For a few more years I admired the blooms and the subsequent fruit that emerged. This year there were quite a few pears. Guess it's time to use them. But how and for what? My lawn guy, whom I had recently made pear everything for, asked if I had ever made prickly pear jam. Hmm....okay, now I have something to make.
I did some research and most of the recipes call for a long cook time. I wasn't that devoted and wanted to use Sure-gel. I've never had a jelly recipe to fail by using it and I feel secure with the outcome. Finding a recipe for prickly pear jelly using Sure-gel was a bit challenging. Each recipe varied so much. So as usual I took what I knew with the ideas from other recipes and came up with the following.
Let's talk about harvesting these little buggers! I had read to use a tongs and gloves. Okay...... "Honey...will you please go pick the prickly pears for me." Yes, that is how I harvested them. I shamelessly sent my poor husband out to face the demons. I did get brave with my little tongs and pulled a few off. Mikey however took the brunt of the brutal force that cacti deliver if they are disturbed. Yes, anyone can see the spines poking out with warning to not touch them. What you can't see too well are things called glochids. Those things are pure EVIL! Nearly invisible and hiding where you least expect them they will get you no matter how careful you are. I swear the cacti shoot them at you when you get even remotely close to them.
|REALLY close up. For those of us with bad eyes, you can't see these tiny little hairs.|
Now that they are harvested there is still the matter of getting the demon glochids removed to be able to turn these beautiful treasures into jelly. I don't recommend the method I used, which was soaking them in water overnight to soften the glochids that SHOULD rinse off while being gently rolled in a colander. Note the word should.

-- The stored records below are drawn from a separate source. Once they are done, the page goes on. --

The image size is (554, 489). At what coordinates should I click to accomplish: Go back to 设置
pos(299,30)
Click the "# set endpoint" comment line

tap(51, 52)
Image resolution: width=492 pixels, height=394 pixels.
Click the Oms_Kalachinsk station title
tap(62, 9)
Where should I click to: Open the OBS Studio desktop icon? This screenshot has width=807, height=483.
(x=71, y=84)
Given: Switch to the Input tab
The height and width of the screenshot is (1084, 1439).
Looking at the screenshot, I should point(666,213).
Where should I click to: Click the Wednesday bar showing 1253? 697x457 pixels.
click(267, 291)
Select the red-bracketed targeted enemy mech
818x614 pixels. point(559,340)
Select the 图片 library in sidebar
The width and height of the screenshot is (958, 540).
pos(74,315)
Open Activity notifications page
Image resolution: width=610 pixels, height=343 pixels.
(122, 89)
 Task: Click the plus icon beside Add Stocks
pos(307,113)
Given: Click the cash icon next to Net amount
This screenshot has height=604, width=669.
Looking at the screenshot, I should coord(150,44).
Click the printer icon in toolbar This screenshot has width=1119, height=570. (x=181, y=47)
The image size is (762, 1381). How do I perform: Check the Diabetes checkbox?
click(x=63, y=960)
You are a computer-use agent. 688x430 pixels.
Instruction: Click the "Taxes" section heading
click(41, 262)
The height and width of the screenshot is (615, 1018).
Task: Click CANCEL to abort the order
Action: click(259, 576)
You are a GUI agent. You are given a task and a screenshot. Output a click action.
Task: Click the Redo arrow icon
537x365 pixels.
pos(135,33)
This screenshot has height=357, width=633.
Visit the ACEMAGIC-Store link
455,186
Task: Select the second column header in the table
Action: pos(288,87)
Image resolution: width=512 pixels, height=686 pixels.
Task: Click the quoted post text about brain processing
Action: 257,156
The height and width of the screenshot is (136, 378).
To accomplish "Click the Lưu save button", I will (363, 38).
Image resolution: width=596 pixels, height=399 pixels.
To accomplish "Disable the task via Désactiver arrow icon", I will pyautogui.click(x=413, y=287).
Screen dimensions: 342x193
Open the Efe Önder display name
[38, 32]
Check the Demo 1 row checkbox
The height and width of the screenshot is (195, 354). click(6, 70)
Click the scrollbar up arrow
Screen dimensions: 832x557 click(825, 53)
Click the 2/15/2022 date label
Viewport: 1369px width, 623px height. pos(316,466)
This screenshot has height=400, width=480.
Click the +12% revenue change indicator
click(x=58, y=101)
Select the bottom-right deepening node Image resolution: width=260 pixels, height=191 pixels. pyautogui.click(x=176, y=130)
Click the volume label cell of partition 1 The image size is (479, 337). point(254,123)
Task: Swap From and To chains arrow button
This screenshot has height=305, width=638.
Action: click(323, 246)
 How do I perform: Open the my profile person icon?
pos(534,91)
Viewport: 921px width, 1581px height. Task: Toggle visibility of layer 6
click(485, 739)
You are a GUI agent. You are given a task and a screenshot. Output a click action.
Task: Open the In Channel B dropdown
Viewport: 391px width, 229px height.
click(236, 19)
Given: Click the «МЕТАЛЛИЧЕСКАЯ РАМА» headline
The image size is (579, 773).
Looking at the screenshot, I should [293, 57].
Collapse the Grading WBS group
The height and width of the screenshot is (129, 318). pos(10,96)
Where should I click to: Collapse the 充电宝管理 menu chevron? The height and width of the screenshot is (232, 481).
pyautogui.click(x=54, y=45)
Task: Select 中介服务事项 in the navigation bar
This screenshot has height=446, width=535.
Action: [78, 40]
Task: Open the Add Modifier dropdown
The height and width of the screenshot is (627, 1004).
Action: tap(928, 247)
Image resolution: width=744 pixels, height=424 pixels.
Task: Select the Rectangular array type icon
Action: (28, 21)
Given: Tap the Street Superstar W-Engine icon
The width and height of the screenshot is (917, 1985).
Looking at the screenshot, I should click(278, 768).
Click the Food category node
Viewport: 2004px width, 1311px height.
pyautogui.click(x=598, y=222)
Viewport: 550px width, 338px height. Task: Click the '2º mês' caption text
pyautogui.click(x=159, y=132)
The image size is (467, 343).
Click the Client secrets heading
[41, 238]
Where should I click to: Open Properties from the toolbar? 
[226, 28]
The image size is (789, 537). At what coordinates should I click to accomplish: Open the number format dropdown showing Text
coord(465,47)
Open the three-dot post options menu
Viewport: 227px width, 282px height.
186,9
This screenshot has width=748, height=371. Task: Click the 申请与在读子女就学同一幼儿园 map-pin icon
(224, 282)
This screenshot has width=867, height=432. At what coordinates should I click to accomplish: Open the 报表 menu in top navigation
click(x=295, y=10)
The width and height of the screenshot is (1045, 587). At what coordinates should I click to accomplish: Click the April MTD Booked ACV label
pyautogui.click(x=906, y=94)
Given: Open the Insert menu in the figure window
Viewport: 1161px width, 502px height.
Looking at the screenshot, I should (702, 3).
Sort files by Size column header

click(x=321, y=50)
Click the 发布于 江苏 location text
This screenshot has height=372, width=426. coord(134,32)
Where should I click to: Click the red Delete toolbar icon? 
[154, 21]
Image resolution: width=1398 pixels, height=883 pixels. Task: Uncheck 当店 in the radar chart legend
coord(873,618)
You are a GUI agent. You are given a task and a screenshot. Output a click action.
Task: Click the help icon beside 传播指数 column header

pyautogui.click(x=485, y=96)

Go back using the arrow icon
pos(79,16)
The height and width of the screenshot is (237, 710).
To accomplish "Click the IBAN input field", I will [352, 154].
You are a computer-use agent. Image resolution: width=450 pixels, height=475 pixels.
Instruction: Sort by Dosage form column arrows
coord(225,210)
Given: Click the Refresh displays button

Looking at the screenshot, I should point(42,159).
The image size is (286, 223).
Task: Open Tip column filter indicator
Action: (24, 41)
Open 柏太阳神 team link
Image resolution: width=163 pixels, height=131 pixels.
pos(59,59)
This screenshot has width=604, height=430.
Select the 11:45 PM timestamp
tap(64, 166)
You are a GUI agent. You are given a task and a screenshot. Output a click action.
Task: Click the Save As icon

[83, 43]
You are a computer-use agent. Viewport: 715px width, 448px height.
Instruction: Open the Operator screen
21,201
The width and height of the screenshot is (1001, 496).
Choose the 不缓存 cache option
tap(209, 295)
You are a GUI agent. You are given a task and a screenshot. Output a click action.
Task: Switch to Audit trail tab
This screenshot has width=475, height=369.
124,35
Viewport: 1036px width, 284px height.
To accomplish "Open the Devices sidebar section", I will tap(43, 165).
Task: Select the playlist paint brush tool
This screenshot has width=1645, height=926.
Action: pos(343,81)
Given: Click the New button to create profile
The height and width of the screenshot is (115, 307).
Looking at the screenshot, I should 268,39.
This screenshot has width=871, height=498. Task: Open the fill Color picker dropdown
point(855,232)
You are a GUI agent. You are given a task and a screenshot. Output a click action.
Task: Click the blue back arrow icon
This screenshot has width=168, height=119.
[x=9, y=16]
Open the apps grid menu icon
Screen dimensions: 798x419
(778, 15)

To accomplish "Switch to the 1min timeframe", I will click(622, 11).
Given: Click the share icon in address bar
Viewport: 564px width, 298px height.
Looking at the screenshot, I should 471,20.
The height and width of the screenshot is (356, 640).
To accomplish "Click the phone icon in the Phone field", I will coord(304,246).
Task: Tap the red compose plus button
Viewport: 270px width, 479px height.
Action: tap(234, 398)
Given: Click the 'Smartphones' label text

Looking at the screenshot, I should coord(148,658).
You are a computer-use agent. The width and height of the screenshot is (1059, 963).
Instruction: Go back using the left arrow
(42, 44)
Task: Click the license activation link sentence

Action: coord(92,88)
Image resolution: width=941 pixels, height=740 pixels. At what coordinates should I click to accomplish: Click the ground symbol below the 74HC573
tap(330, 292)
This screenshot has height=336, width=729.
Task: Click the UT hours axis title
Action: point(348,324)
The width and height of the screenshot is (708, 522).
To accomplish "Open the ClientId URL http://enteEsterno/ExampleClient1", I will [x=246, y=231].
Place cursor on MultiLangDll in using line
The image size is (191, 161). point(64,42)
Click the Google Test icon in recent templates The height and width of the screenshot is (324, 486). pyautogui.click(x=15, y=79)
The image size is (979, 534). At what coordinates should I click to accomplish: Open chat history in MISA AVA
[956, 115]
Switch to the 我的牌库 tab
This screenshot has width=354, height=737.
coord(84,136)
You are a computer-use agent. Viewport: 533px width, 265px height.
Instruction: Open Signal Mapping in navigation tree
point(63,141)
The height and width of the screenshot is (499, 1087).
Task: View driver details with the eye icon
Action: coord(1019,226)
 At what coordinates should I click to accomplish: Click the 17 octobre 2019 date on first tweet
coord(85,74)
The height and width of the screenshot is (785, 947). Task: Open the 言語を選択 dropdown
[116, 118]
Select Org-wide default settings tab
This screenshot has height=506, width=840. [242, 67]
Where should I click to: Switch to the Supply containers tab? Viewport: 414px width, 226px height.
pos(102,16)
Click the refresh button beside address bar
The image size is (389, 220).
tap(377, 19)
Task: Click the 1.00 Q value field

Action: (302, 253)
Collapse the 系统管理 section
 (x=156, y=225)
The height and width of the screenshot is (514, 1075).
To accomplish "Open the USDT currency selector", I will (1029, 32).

It appears the best method is fire. Sadly I have an electric stove so I had no easily accessible fire to burn the demon glochids. Having researched I assumed my soaking method would be safe and I could handle the pears. So very wrong. The very first one I picked up attacked me with more glochids than I can count. Yes, wear gloves. I used regular medical gloves and scraped each pear with a knife while running it under water. That worked. Well, mostly. What I'm saying is be careful. Those demons are deceptive.
Alright, the glochids are removed. Now what? Good question. I was going to peel and deseed the pears to make jam. Holy purple mess!! Not to mention those seeds are little pebbles that didn't take to kindly to being removed from their cozy home. But look at that color! Isn't it beautiful?
More research suggested a juicer. No peeling, just toss them in and the machine does the work. Yes! That worked and was so much easier. It was also at this point that I went from making jam to making jelly since there would be no flesh remaining. However, after the fact as I was reading more about extracting juice from the prickly pear I read a post about a side by side comparison of using a juicer versus using a food mill. The juicer is likely to grind up seeds, taking away from the sweetness of the flesh of the pear. Too late for mine this time. Next time I will use a food mill and see how the flavor differs.
On to the recipe.
2 1/2 cups prickly pear cactus juice
1/2 cup lemon juice
1/4 teaspoon margarine
5 cups sugar
1 box of Sure-gel powdered pectin
In a large pot add the juices, margarine and pectin. (The margarine is to guard against foam in your jelly.) Bring to a rolling boil for two minutes.
|Wonder if my spoon will ever not be magenta stained?|
Process in hot water bath for 10 minutes.